Para tentar resolver situações como esta, Jó Pereira chegou a realizar uma audiência pública, na Assembleia Legislativa. A ideia era elaborar o Plano Estadual de Combate e Erradicação da Pobreza no Estado, previsto na lei que criou o Fecoep, mas que nunca havia saído criado.

Ela conta que o documento até foi criado, mas entrou em outro gargalo: até hoje repousa na gaveta do presidente do Conselho, não por coincidência, o governador do Estado. "O Fecoep tem um problema estrutural. Os conselheiros até que tomam decisões, que são submetidas ao governo. Ou seja: dependemos da resposta final do Estado", explica.

Enquanto o governo não dá a resposta, os índices de miséria em Alagoas não param de crescer. Dados da Síntese de Indicadores Sociais (SIS) do Instituto Brasileiro de Geografia e Estatística (IBGE) divulgados em dezembro do ano passado revelam que o Estado é o segundo do País com o maior percentual de pessoas em situação de pobreza, com 48,9% da população nessa situação.
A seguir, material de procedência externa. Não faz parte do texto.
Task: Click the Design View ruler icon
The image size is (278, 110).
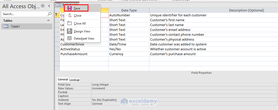Action: pyautogui.click(x=70, y=31)
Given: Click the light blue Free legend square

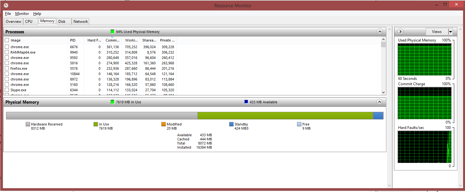Looking at the screenshot, I should [299, 125].
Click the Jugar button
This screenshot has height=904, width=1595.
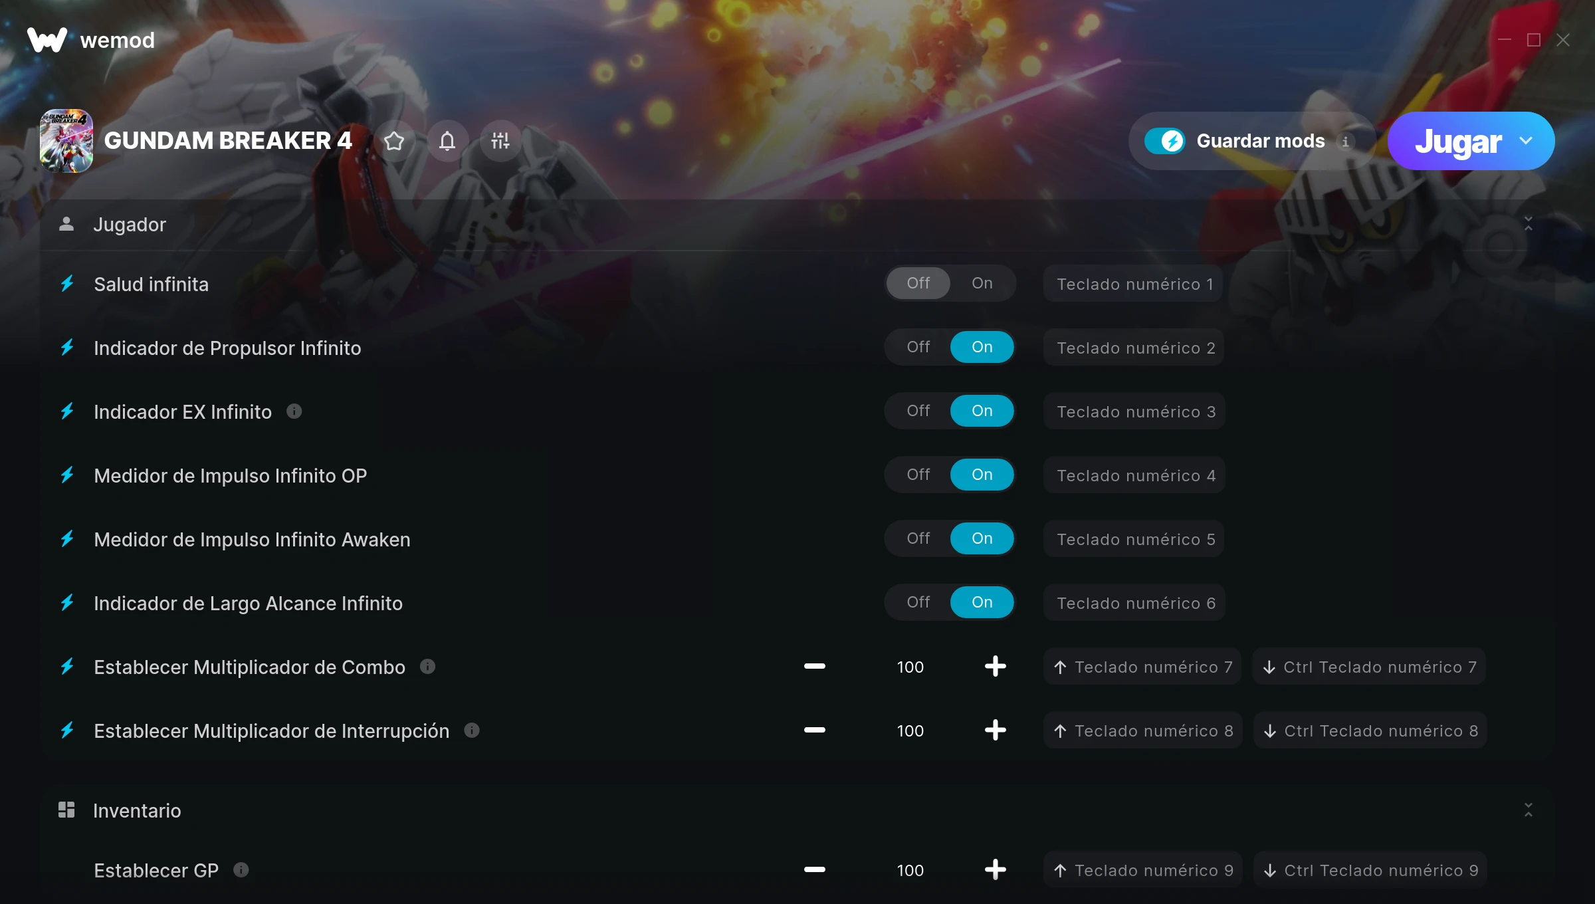(x=1458, y=141)
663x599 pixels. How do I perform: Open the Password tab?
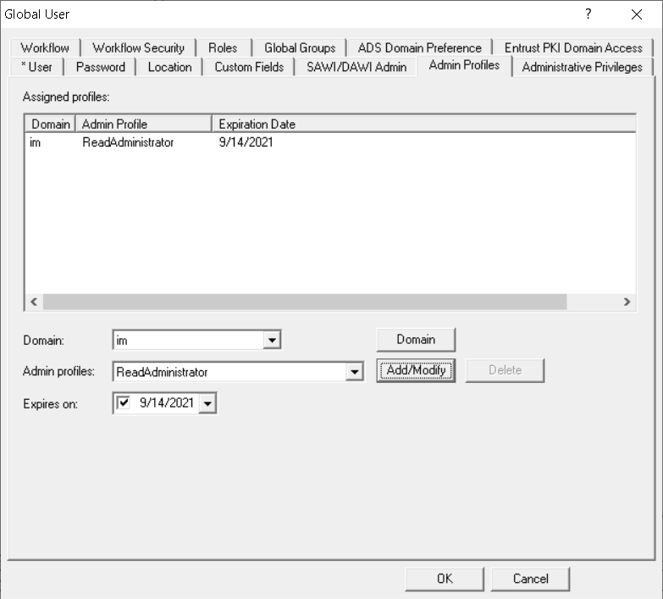point(100,67)

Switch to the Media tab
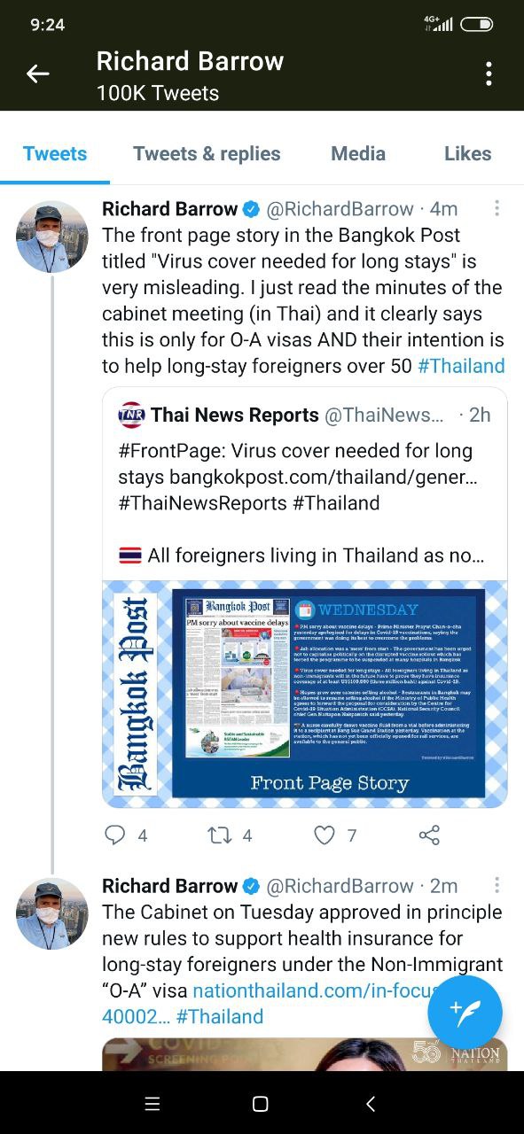click(x=358, y=153)
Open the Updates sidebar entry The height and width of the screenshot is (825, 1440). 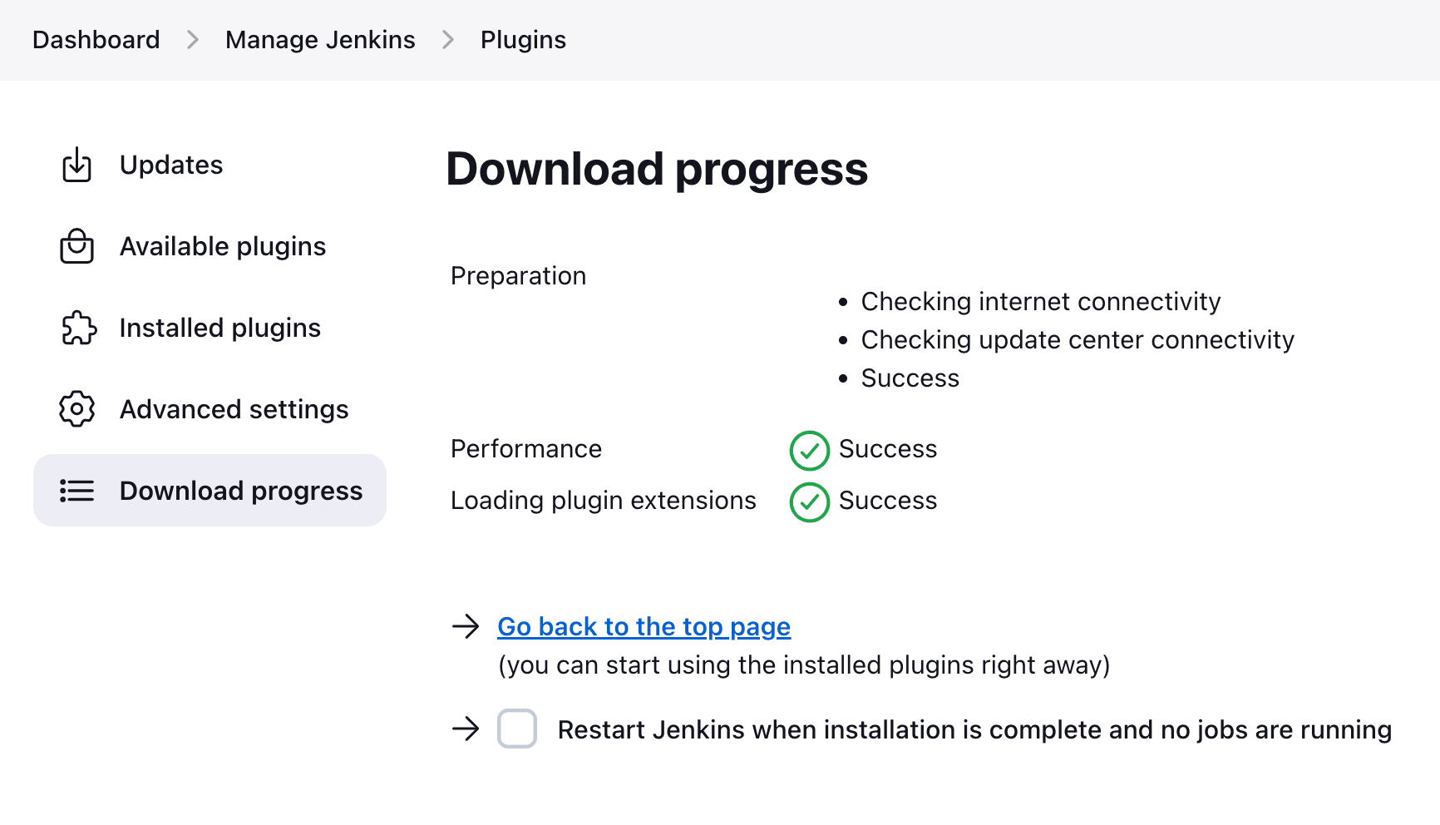(170, 165)
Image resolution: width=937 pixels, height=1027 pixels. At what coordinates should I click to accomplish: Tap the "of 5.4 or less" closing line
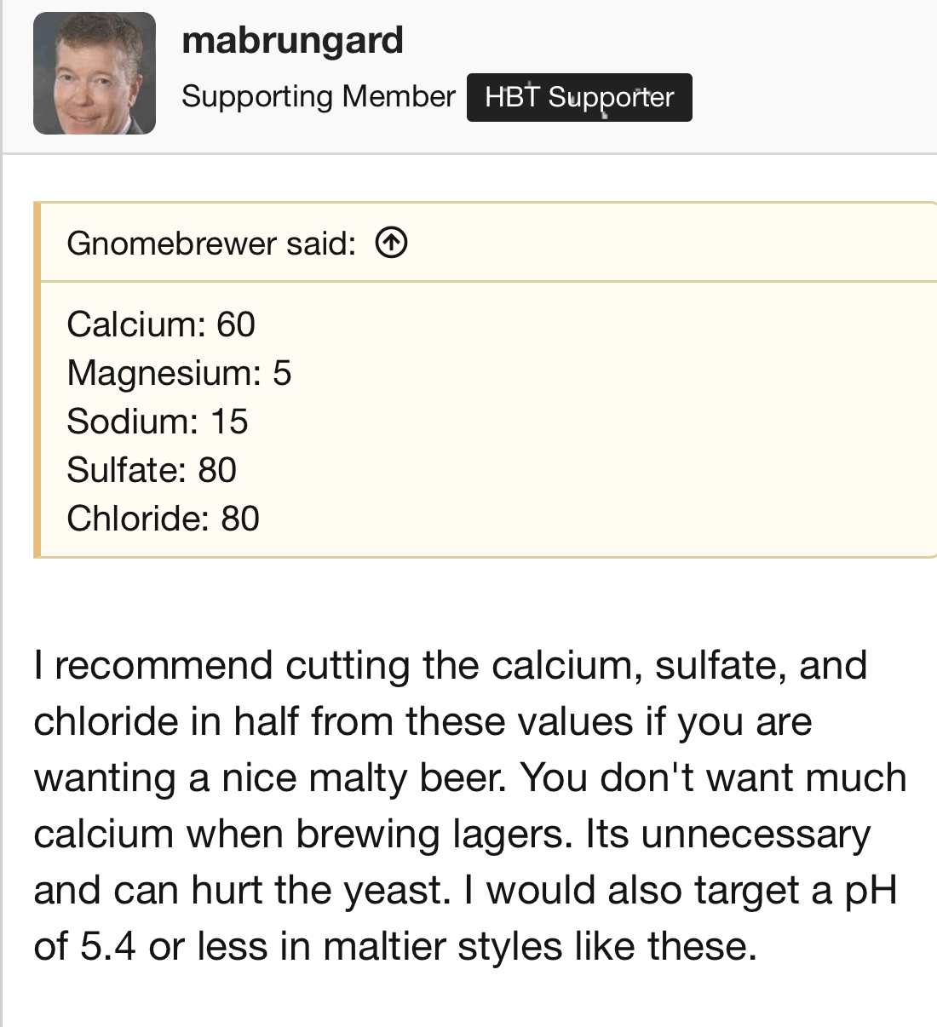[x=395, y=946]
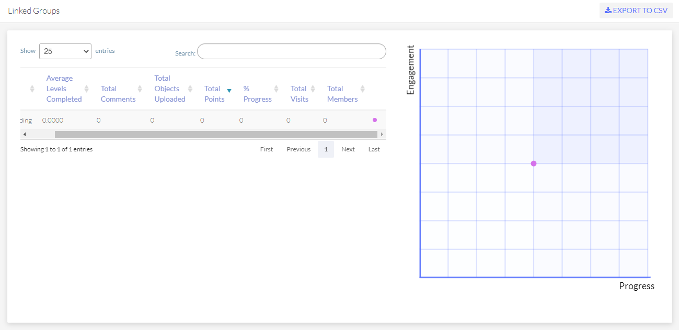Jump to the Last page
The height and width of the screenshot is (330, 679).
[x=374, y=149]
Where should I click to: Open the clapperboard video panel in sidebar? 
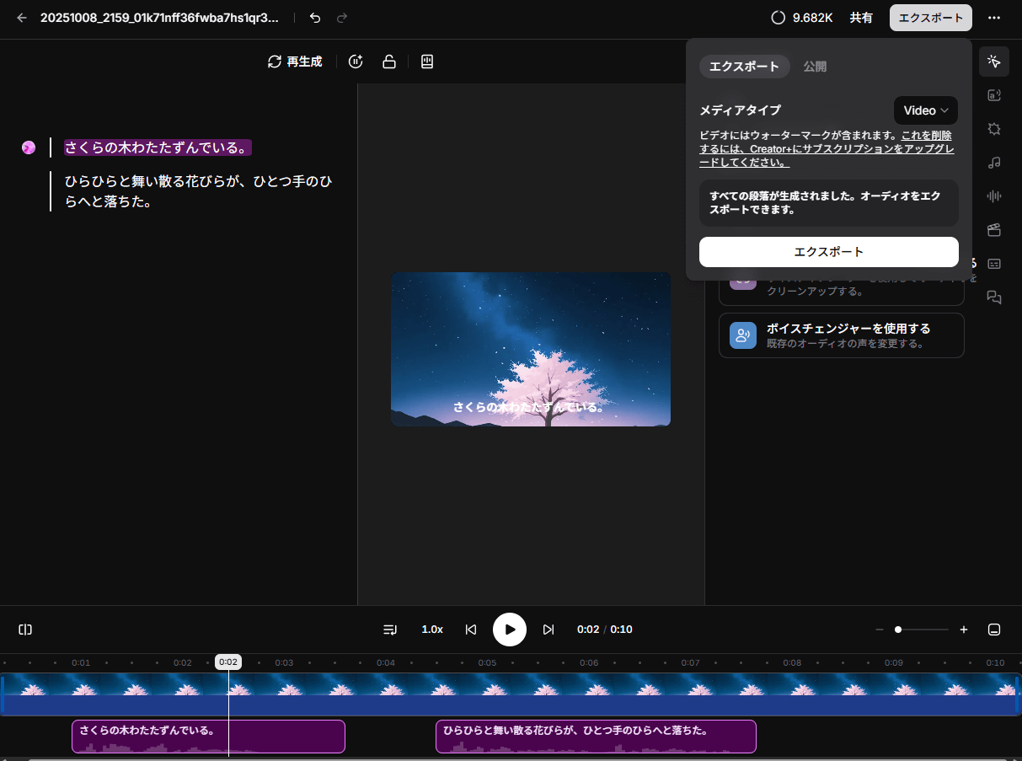point(994,230)
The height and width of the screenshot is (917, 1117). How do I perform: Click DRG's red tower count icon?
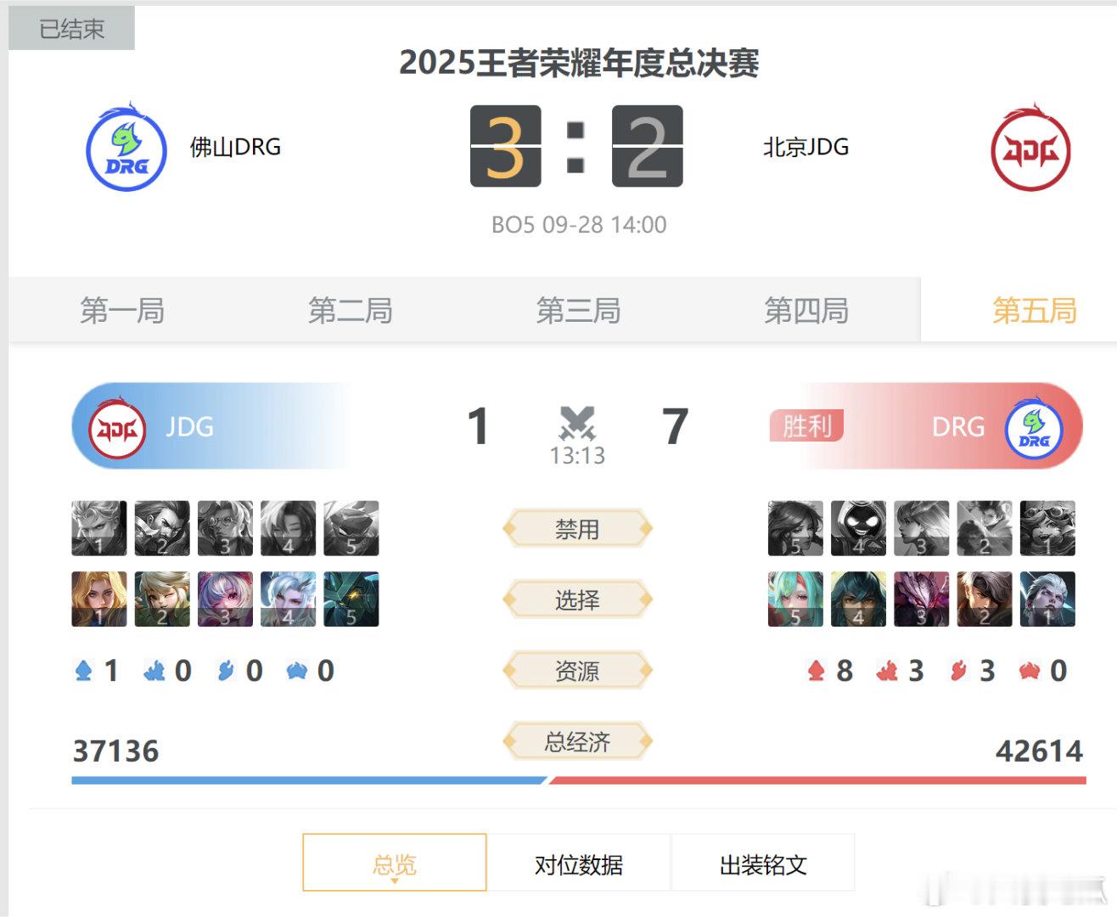click(816, 672)
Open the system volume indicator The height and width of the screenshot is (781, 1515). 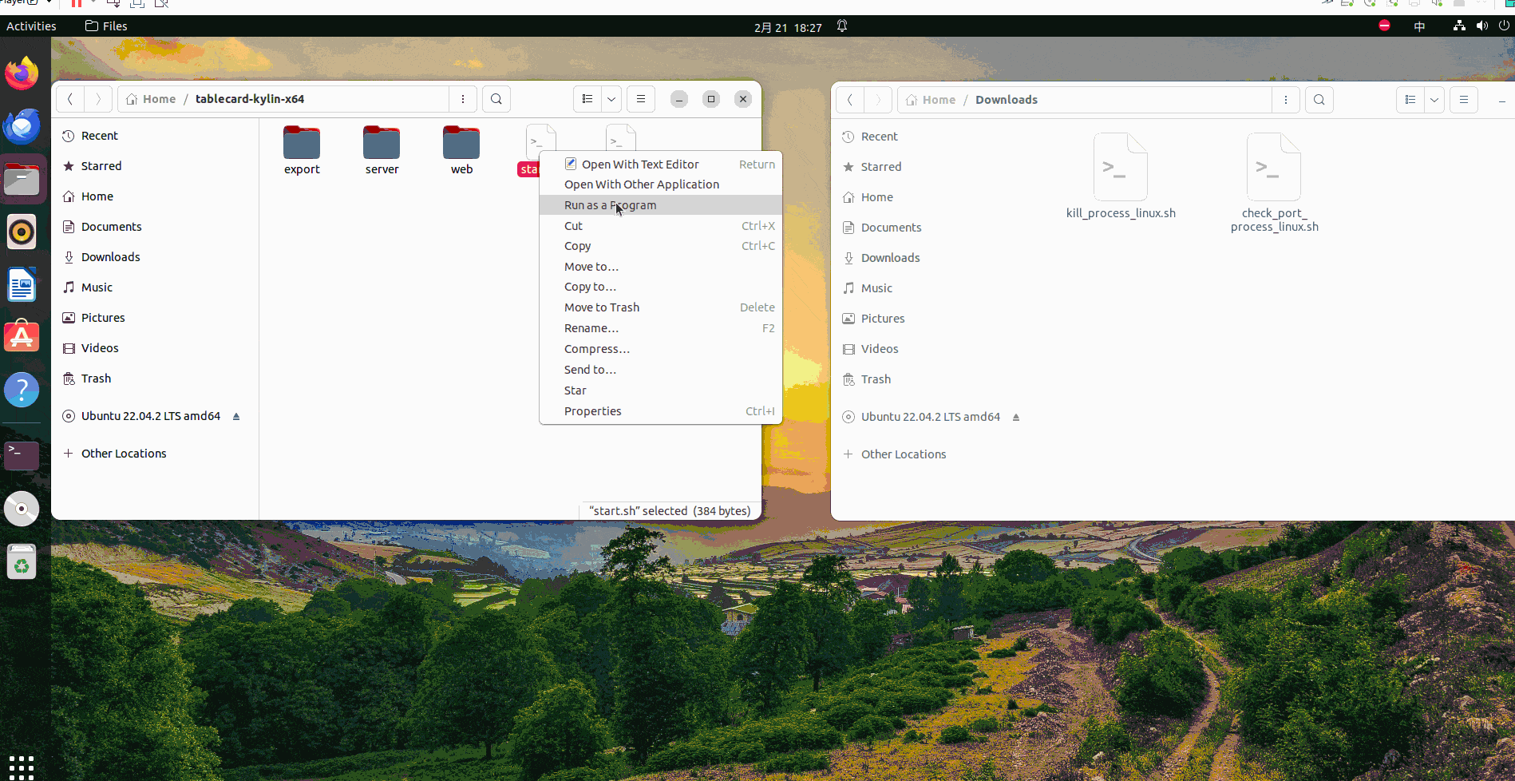coord(1482,26)
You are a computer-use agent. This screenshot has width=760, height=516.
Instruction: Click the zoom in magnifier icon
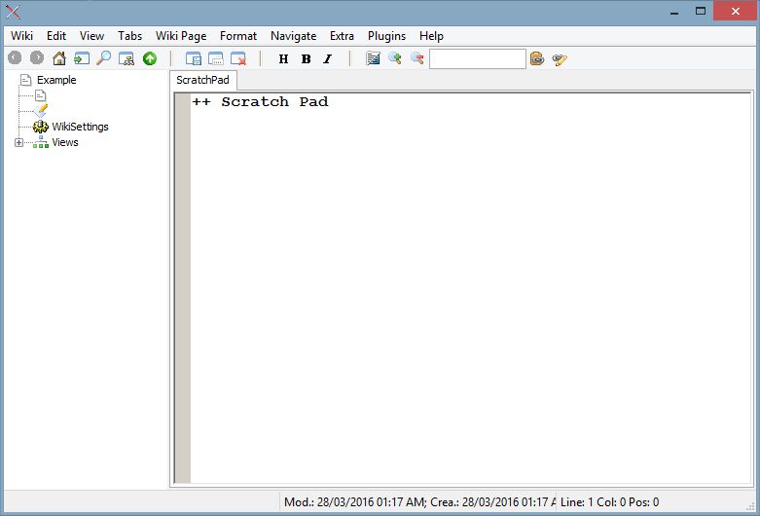click(395, 59)
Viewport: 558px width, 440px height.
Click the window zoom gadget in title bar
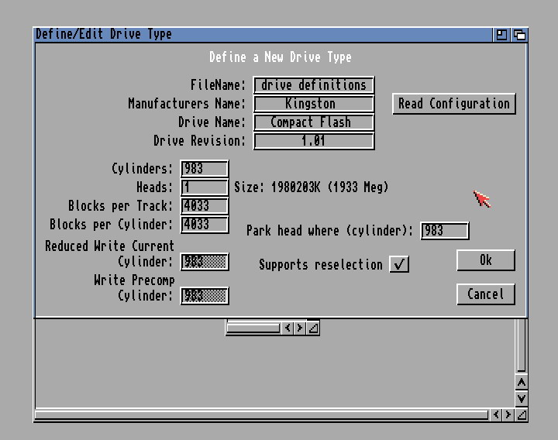click(502, 35)
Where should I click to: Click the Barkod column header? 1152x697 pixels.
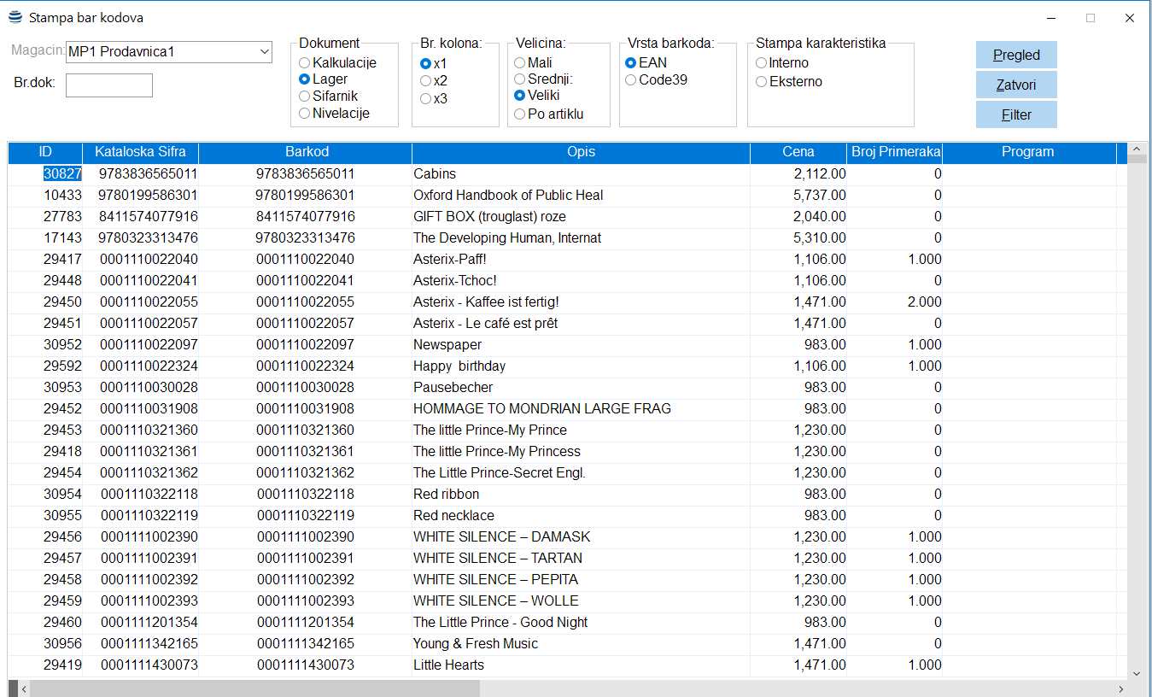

Somente o Maranhão tem um índice maior (54,1%).

Os indicadores - que tomam como base o ano de 2017 - revelam que houve crescimento de 1,5 ponto percentual em relação anterior, quando Alagoas ocupava o terceiro lugar do País com o maior índice de pobreza.

A situação se complica ainda mais quando a pobreza é entre crianças e adolescentes. Um estudo divulgado pelo Fundo das Nações Unidas para a Infância (Unicef) no ano passado revela que seis em cada dez crianças alagoanas vivem nessa situação. O Unicef considera pobreza não apenas o rendimento da população, mas um conjunto de fatores que abrange a falta de educação, informação, proteção contra o trabalho infantil, moradia, água e saneamento.

"A pobreza na infância e na adolescência tem múltiplas dimensões, que vão além do dinheiro. Ela é o resultado da interrelação entre privações, exclusões e as diferentes vulnerabilidades a que meninas e meninos estão expostos e que impactam seu bem-estar", ressalta o documento.

Em todo o País são 18 milhões de meninas e meninos (34,3%) afetados pela pobreza monetária - com menos de R$ 346,00 per capita por mês na zona urbana e R$ 269,00 na zona rural. Desse total, 6 milhões (11,2%) têm privação apenas de renda. Ou seja: mesmo vivendo na pobreza monetária, têm os seis direitos analisados garantidos. Já os outros 12 milhões (23,1%), além de viverem com renda insuficiente, têm um ou mais direitos negados - estando em privação múltipla.

Para a deputada estadual Jó Pereira, é preciso trabalhar os recursos do Fecoep nesse conjunto de fatores. "Não adianta assistir à população em um ponto e deixar os outros esquecidos", ressalta.

Durante mais de uma semana, a Gazetaweb tentou falar com representantes do governo de Alagoas sobre o uso do Fecoep, mas não obteve resposta de nenhum deles até o fechamento desta edição. É como se as respostas insistissem em repousar esquecidas na gaveta, junto ao Plano de Combate e Erradicação da Pobreza.